Database filtering and sampling produced good shortlists in each area except Education. We put this down to a lack of definition both on our part and in general, for the same reasons as discussed under donor presentation. We took the approach of including a range of projects working with low-income, under-privileged or at-risk groups, rehabilitating offenders, and extra-curricular projects overlapping with other categories. For our overseas categories there was noticeably less variation in type of projects, but quite enough for the scale of our portfolio.
By sampling the whole database, we were also able to check whether our filters were leaving areas unrepresented. We had been concerned initially that we might find project areas that didn’t fit well into our general-or-local categorisation – perhaps because of a wide variation by geographical region – but we did not find strong evidence of this. We also ran searches across search engines and charity news and aggregation websites to find accidental omissions. Following these, we are confident that our database method achieves a high level of coverage.
It was clear early on that positioning charitable activities intentionally to fit categories is common. We saw applications covering multiple categories (e.g. helping only disabled children from ethnic minorities), in volumes that were intuitively skewed compared to incidence of the complex complaints in the population. With the database approach, we saw charities that had registered under additional categories that appeared to be tenuously connected to their work, and some charities that had ticked every box possible. In both cases it was clear that these practices reduced our shortlist quality by adding less relevant projects to our search results; we handled this by applying filters for the more extreme cases, and by factoring it into the board’s considerations.
Some projects were difficult to categorise – should a project educating school children about eating healthily be placed under Health, Children, or Education, or should the three categories take shared responsibility for it? We handled such cases individually through board-level discussion; at scale, we might resolve this problem by defining the categories, their responsibilities, and any mechanism for shared responsibility more clearly.
For the earlier discovery model where we solicited grant applications, we maintained lists of applications received in each category and would work from these when a sufficient budget became available. Significant trustee discretion was required in order to choose grant recipients, and imbalances in the numbers of applications received for each category made it difficult to construct or foresee a portfolio with sufficient coverage, which was the primary driver for us looking for more active discovery methods.

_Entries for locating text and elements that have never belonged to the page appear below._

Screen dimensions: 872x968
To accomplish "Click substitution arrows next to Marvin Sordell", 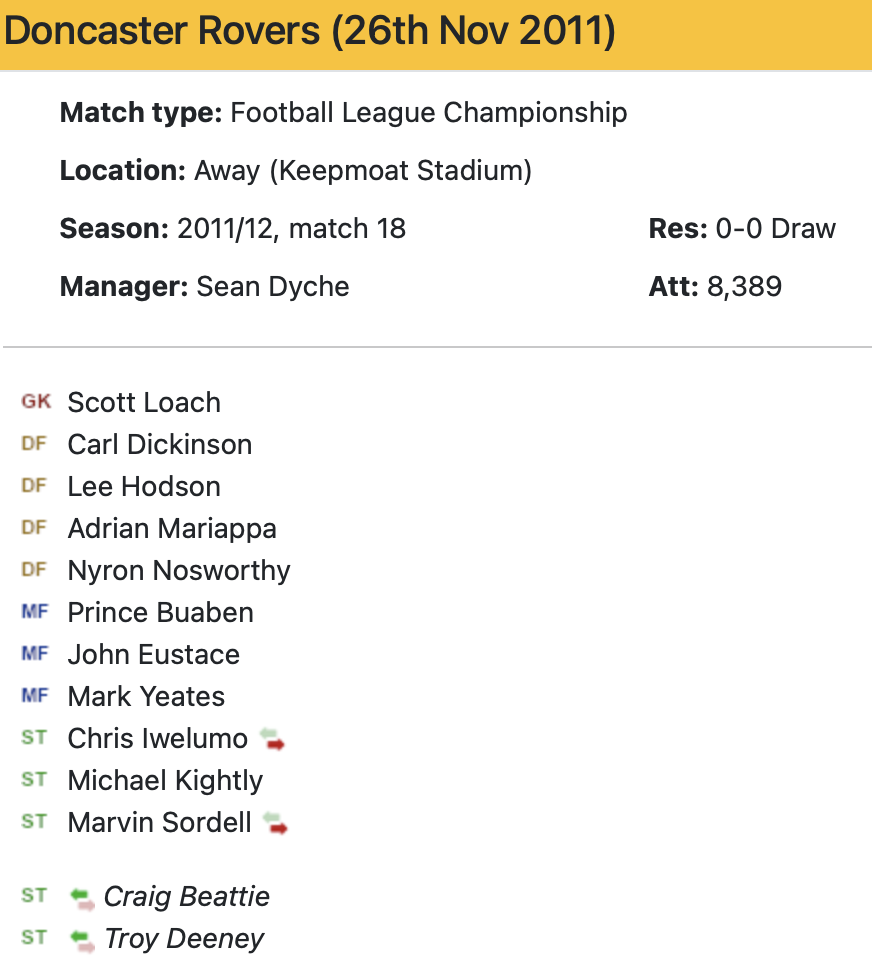I will pyautogui.click(x=275, y=824).
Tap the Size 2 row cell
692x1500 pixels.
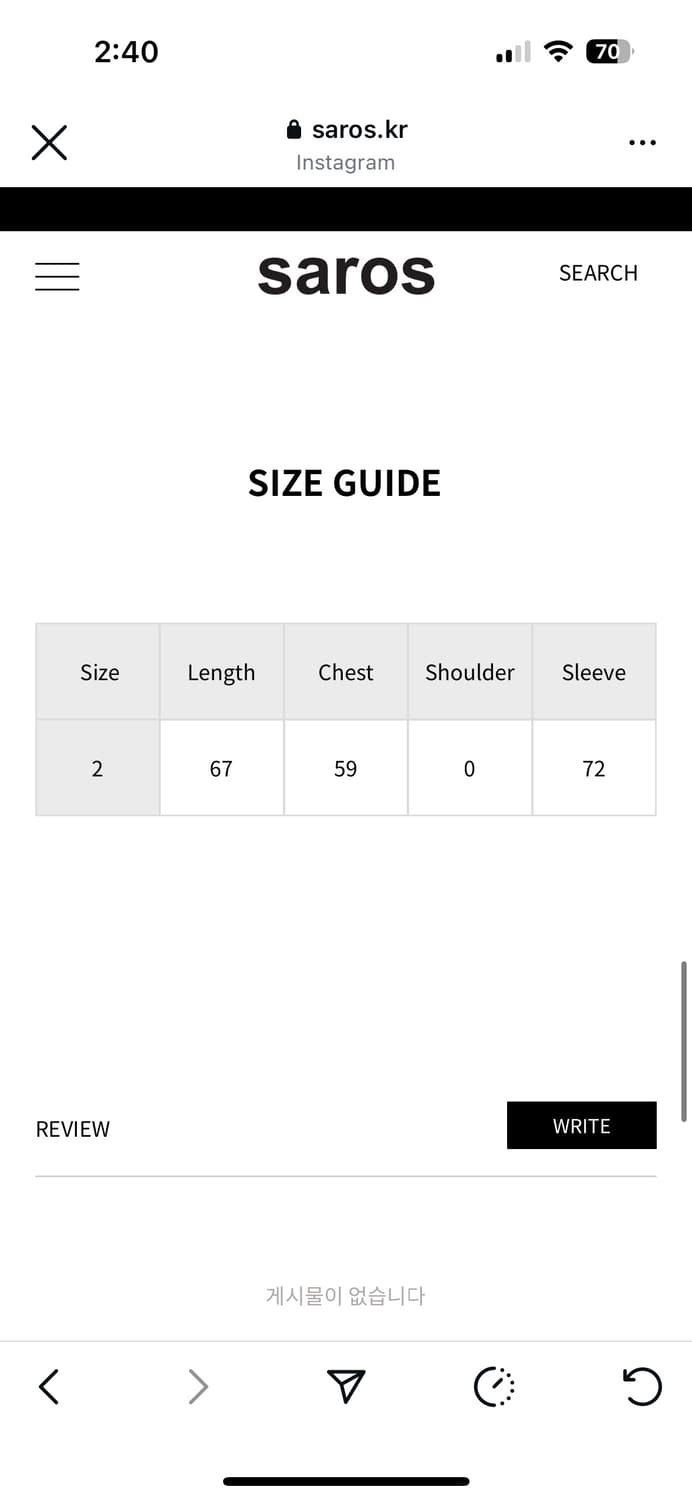click(x=98, y=768)
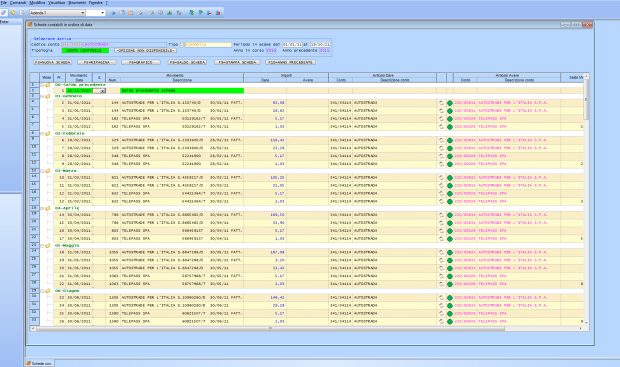Open the empty combo box next to Azienda 1
This screenshot has height=367, width=620.
(x=96, y=13)
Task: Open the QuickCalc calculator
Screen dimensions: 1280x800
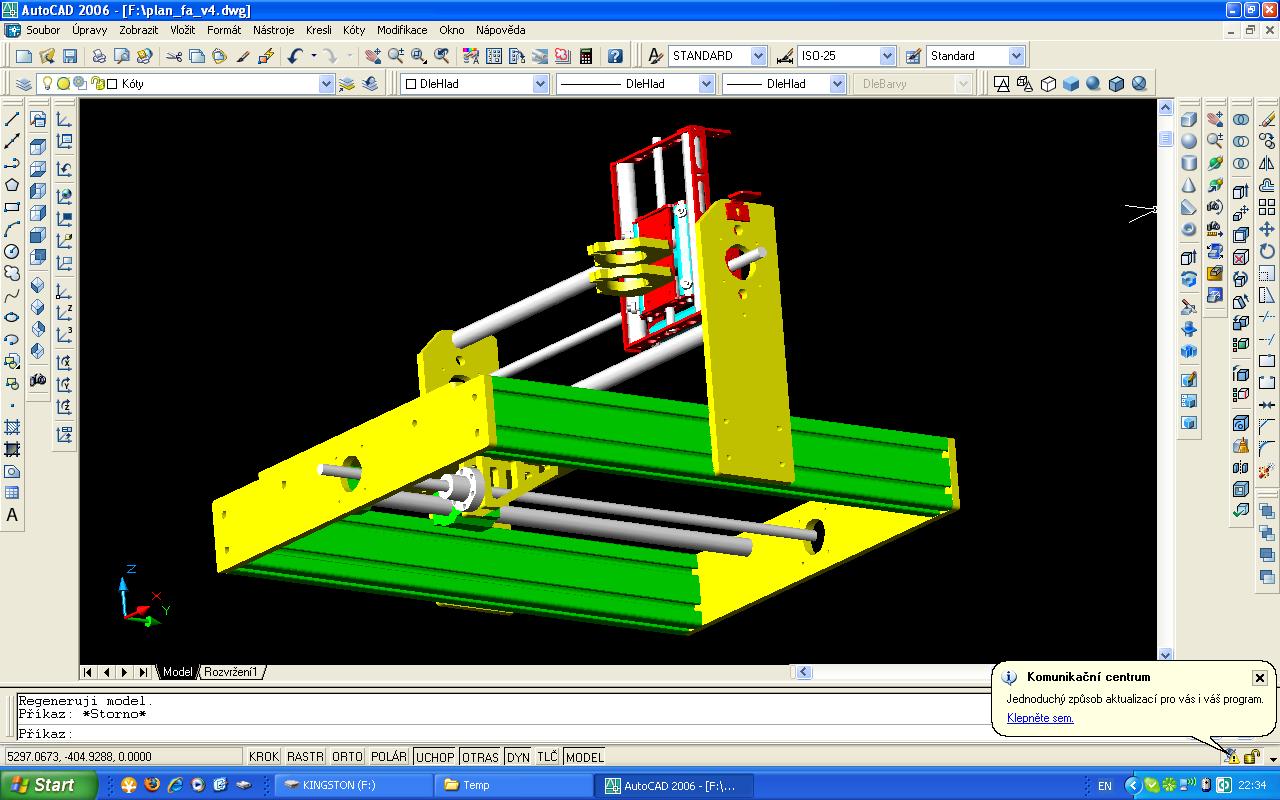Action: (586, 56)
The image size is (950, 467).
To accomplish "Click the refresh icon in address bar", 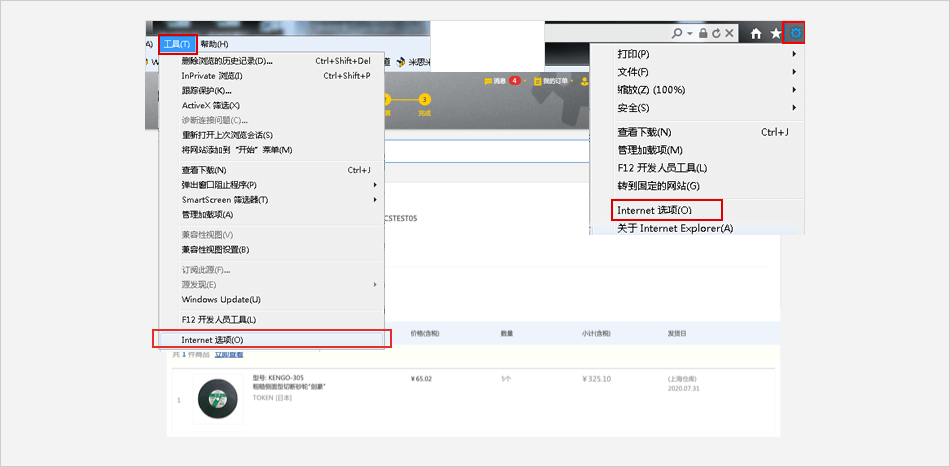I will pos(716,34).
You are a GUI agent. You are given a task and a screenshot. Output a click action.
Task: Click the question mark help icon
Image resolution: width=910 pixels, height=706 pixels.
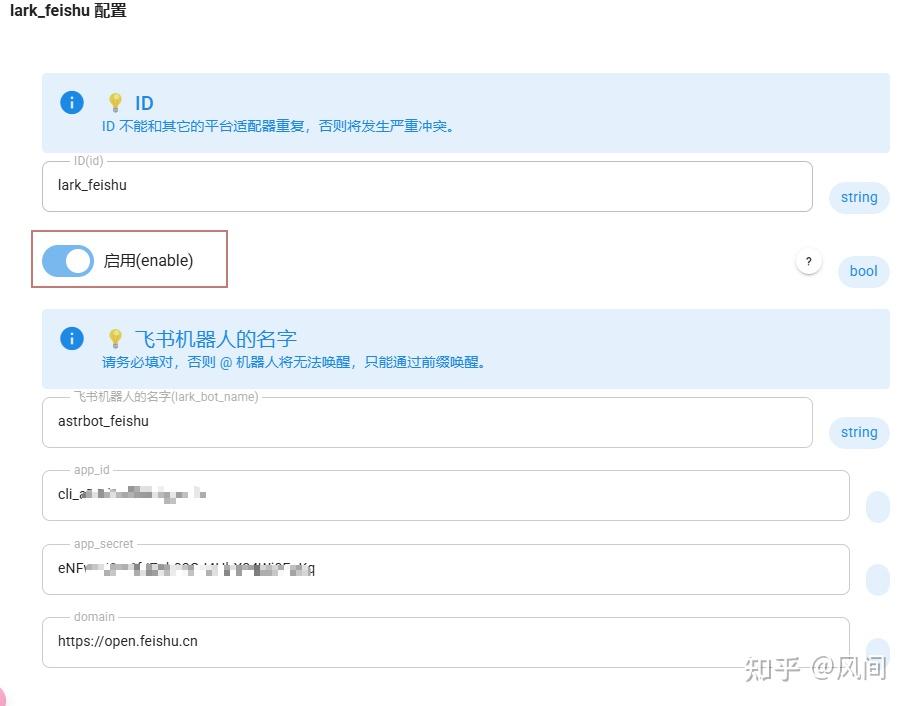(x=809, y=260)
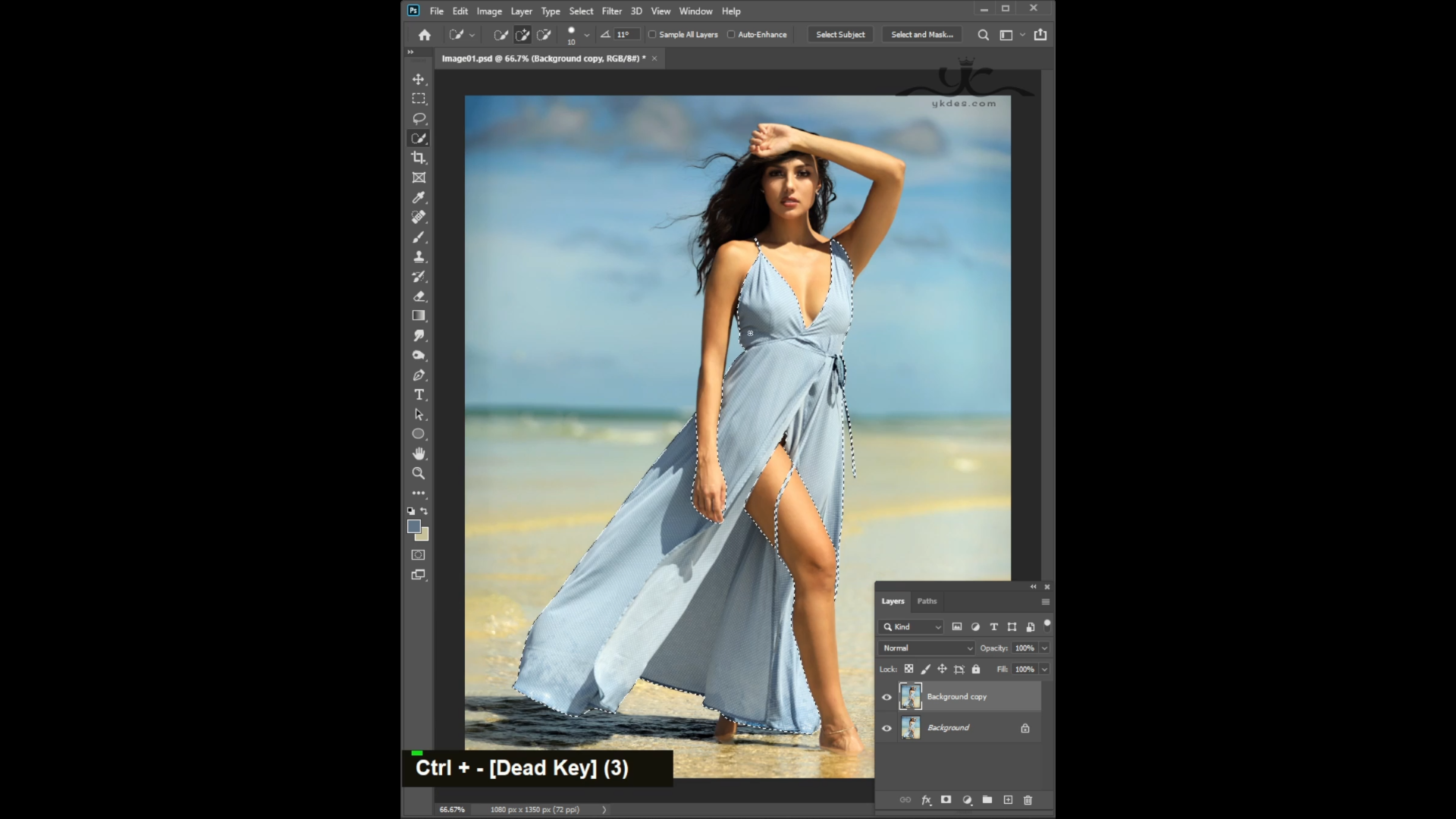Select the Clone Stamp tool
The image size is (1456, 819).
point(418,256)
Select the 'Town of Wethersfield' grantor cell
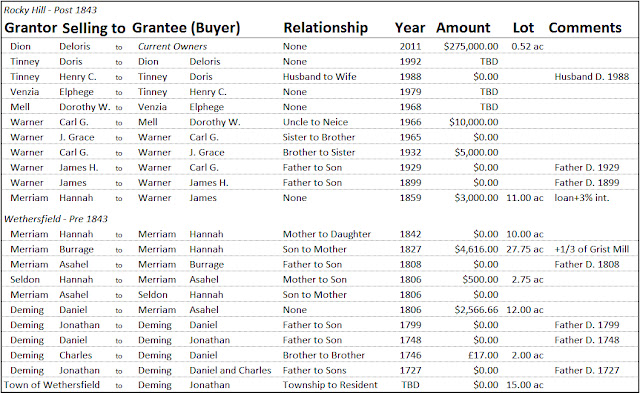This screenshot has height=393, width=640. (52, 385)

For the later model, some of the filtered lists contained thousands of charities, so we used random sampling to reduce the number under consideration without introducing bias. Different filtering was used for different categories, and for each charity making it past these a manual due diligence step was applied – this involved sanity checks of information on the charity’s website, and following up any causes for concern; a charity was removed from the list at this stage if there was either a lack of necessary information or the information provided raised serious concerns not accounted for elsewhere on the website. In a small number of cases where we felt the project was otherwise compelling, we contacted the charity with questions.
Once we moved to this method, the quality and appropriateness of projects reviewed by the board was consistently high, allowing time for deeper investigation and supporting a higher level discussion around how we could optimise the portfolio. By the time we sent out a grant offer, our level of confidence in the recipient was high.
Being contacted out of the blue with a grant offer was a new experience for many of our recipients, and was frequently seen by them as a risk. Several grant offers went unanswered, and several of those responding employed safety measures, including asking for assurance that the offer was genuine, and requesting payment by cheque to avoid giving out bank account numbers.
A minority of respondents were unable to agree to the terms we set out. Our standard terms were that the full amount of the grant be allocated to the specified project, with daily administration costs included, but fundraising and marketing activities excluded. The two reasons for charities being unable to comply with this were that their accounting procedures or policies would not allow the restriction (we only encountered this with large, household names), or that they operated as grant-providers themselves and could not guarantee that their own recipients would meet these criteria.
Problems aside, the speed of reply, tone, and helpfulness in the responses received all met a high standard. This remained true when our offering was a very small fraction of the recipient’s overall income.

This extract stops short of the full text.